WORK TO COMPLETE: Read through the entries below and return each line with the word "computer".

EXERCISE MATERIALS:

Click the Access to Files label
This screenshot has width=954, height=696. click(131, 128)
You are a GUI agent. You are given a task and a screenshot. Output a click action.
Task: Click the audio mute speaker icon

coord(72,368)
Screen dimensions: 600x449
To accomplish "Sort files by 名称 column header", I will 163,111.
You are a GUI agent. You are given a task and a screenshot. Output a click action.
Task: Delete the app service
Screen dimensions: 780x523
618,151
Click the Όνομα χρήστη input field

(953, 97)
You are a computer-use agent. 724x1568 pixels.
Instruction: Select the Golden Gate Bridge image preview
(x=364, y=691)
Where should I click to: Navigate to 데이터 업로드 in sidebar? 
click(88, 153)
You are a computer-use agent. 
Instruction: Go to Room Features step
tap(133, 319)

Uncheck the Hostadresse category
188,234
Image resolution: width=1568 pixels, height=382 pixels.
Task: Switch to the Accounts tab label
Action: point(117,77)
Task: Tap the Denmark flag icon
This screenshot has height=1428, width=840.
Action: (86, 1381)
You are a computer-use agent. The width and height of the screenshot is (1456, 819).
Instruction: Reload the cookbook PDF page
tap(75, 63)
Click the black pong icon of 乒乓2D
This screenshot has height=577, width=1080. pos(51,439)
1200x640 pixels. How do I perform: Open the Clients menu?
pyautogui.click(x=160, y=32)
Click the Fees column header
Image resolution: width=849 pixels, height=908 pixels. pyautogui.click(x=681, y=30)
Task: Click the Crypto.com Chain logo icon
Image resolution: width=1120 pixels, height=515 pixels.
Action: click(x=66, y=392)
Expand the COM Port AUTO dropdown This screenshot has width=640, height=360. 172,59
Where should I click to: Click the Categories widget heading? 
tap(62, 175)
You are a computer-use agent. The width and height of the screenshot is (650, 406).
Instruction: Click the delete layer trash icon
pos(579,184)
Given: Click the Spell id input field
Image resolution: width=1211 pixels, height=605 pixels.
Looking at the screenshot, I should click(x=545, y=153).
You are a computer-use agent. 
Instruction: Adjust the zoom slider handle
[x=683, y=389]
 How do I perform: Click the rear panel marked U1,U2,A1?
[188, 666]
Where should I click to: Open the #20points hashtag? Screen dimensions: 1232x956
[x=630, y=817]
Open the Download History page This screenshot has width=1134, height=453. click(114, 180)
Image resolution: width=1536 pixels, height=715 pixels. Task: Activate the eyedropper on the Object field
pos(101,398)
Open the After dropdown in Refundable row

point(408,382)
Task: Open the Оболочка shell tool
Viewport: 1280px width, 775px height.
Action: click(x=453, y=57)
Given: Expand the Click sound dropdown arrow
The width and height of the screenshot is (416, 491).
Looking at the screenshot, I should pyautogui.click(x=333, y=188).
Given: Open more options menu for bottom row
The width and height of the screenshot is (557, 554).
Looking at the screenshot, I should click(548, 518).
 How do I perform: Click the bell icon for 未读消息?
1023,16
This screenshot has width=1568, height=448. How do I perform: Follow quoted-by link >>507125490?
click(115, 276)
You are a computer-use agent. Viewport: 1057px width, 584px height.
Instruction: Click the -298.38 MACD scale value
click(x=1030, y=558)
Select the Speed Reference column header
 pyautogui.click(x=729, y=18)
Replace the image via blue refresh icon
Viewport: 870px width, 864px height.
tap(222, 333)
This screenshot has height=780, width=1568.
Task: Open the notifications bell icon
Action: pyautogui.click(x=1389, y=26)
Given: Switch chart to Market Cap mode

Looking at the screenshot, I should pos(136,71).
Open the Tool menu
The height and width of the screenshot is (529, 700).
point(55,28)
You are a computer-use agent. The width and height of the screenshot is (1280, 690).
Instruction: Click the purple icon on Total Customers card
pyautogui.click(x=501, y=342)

RESPONSE AREA:
You are a computer-use agent. 724x1568 pixels.
You are a computer-use agent. 
You are a computer-use agent. The width and height of the screenshot is (1456, 819).
You are a computer-use agent. The width and height of the screenshot is (650, 406).
You are a computer-use agent. 
You are a computer-use agent. Viewport: 1057px width, 584px height.
You are a computer-use agent. The width and height of the screenshot is (1280, 690).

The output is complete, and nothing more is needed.